### [HOW TO COMPLETE THIS TASK]
Every line from the one containing "Tess Zambella, Accounting" to the one containing "Comment (48, 1864)" in the records below, both included, must be set down exactly, and no other line.

Source data:
• • • •
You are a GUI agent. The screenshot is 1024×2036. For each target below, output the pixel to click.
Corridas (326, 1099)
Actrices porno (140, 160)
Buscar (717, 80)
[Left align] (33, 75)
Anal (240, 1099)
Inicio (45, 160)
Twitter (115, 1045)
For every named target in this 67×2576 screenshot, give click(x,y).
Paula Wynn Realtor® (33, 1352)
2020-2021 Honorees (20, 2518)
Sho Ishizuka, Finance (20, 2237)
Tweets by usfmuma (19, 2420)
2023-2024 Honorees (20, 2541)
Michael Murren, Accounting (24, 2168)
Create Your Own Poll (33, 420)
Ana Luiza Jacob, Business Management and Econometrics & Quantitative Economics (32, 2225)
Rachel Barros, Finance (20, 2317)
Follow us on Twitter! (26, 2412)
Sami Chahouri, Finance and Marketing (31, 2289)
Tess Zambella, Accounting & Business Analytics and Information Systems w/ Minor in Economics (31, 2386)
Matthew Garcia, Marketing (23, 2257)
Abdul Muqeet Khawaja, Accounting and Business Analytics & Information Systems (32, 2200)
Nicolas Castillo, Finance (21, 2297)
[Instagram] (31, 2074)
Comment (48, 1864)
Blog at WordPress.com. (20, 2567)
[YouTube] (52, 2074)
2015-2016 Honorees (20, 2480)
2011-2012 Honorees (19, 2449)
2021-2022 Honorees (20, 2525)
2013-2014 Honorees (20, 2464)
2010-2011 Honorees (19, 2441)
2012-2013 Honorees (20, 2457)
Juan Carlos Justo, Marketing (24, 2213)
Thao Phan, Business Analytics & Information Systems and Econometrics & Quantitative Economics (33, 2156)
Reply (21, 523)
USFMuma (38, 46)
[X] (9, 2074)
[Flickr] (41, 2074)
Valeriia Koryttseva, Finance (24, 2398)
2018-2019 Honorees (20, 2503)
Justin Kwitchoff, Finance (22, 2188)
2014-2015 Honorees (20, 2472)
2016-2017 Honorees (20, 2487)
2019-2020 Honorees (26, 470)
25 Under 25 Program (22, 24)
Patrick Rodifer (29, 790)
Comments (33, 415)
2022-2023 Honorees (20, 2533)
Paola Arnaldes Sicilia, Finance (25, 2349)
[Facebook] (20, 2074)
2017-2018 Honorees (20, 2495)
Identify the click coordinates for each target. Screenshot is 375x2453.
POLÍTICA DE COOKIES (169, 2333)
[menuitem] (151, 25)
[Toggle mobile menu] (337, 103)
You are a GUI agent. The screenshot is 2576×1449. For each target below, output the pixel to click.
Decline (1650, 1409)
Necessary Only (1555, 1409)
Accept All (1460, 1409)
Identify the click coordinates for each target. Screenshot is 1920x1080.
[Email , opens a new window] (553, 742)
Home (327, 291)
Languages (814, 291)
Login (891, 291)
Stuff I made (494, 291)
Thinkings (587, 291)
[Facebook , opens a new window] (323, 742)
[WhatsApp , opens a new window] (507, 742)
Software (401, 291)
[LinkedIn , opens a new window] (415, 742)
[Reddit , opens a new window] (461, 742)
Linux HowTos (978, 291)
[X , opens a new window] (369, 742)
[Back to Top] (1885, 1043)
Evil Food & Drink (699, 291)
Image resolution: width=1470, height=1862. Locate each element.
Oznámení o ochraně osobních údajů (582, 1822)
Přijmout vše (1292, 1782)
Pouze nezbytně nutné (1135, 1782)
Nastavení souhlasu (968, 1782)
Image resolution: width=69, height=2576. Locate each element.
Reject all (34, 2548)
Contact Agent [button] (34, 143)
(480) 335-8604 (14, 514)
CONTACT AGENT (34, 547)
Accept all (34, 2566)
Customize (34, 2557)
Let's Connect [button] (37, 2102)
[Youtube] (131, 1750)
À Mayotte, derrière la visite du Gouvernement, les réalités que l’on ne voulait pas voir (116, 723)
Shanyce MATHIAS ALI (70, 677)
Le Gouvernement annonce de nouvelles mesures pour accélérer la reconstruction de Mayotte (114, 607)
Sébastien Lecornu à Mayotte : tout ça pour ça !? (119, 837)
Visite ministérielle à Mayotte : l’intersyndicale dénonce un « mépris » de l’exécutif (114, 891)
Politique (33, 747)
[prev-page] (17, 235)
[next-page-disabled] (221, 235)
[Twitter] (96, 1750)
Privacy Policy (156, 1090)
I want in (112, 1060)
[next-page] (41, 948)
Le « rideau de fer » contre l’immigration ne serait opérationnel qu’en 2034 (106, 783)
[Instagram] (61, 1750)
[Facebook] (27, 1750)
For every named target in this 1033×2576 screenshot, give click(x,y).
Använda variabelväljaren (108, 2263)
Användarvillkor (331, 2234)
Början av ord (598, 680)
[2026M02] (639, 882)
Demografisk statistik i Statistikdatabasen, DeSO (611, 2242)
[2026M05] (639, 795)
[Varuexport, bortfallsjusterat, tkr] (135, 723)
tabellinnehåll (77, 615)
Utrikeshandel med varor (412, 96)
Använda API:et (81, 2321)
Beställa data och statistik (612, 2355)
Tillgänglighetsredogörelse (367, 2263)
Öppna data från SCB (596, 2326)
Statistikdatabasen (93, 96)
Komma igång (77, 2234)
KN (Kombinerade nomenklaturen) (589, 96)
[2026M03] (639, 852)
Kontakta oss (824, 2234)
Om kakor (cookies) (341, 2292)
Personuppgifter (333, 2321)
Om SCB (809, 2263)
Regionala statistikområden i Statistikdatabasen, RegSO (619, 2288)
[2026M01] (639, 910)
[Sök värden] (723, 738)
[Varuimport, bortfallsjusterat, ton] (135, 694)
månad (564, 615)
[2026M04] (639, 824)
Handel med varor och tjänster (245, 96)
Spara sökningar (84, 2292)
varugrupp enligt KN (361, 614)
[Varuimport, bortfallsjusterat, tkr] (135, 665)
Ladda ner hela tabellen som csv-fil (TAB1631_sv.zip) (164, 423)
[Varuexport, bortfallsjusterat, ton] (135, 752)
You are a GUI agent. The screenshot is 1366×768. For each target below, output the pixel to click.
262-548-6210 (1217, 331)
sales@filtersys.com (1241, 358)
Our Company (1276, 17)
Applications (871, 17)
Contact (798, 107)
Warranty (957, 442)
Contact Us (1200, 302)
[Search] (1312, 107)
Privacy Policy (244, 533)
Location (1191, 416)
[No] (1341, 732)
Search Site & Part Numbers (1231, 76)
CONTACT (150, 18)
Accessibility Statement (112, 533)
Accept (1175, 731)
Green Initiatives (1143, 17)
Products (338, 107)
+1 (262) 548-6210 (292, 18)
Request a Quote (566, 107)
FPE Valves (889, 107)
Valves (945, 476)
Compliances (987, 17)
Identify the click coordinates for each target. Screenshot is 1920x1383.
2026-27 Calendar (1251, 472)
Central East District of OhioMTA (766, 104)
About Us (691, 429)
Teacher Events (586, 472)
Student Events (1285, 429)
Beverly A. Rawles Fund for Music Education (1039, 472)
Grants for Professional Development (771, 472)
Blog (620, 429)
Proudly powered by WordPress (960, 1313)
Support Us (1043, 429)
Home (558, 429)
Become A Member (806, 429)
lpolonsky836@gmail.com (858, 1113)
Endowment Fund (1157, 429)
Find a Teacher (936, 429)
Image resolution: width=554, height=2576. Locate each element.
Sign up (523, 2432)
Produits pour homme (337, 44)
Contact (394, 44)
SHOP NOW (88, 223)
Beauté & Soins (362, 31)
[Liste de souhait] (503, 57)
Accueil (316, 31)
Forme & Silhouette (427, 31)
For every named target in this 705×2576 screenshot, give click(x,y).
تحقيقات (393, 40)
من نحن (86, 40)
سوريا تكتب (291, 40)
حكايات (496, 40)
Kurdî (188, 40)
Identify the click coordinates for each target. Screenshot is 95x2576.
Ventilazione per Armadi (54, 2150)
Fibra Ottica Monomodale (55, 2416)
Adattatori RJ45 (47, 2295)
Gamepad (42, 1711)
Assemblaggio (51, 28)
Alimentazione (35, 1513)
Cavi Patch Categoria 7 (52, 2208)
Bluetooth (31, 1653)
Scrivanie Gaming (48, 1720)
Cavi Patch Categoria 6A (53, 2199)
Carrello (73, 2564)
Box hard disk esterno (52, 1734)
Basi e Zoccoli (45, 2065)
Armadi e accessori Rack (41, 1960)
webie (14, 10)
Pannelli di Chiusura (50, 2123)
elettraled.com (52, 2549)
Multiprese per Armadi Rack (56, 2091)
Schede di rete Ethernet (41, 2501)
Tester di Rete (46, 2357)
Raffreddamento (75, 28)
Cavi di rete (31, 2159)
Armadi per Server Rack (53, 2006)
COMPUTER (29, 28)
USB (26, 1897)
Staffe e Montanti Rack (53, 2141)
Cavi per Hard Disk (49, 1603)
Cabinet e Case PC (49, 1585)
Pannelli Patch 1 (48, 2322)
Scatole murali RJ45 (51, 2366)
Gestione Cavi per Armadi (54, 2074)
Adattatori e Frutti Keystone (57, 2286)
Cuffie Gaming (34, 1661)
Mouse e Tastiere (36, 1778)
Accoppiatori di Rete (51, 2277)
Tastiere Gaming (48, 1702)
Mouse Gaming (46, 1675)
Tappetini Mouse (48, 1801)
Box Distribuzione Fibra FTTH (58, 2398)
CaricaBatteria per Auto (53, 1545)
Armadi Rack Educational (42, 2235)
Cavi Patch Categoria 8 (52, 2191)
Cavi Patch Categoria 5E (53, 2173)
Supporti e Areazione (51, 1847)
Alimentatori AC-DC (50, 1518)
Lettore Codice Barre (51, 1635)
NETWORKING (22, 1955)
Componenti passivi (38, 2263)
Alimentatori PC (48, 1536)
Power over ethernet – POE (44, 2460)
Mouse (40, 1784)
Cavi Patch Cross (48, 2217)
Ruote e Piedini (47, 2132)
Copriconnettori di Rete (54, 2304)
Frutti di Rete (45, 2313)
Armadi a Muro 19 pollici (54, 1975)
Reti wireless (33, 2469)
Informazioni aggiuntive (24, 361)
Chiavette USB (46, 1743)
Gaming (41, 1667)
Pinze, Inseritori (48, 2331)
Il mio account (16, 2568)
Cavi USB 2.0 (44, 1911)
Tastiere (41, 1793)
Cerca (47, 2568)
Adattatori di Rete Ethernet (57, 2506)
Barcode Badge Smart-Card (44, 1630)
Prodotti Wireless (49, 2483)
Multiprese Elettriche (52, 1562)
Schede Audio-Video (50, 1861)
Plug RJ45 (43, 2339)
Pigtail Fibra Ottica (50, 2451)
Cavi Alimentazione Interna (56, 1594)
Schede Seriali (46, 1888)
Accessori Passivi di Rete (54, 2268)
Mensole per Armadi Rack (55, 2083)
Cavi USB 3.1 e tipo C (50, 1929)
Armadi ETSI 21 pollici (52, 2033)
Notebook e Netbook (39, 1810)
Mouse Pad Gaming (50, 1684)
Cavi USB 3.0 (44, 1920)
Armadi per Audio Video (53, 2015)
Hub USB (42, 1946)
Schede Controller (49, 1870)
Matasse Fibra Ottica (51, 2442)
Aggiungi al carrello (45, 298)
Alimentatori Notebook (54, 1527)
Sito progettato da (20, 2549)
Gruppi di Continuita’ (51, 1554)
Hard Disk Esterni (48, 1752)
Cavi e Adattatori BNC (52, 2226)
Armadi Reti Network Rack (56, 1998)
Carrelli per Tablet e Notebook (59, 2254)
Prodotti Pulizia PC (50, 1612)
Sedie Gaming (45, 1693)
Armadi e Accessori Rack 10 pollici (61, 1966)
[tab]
• • • •
### [WRITTEN SOLUTION]
Tess Zambella, Accounting & Business Analytics and Information Systems w/ Minor in Economics (31, 2386)
Matthew Garcia, Marketing (23, 2257)
Abdul Muqeet Khawaja, Accounting and Business Analytics & Information Systems (32, 2200)
Nicolas Castillo, Finance (21, 2297)
[Instagram] (31, 2074)
Comment (48, 1864)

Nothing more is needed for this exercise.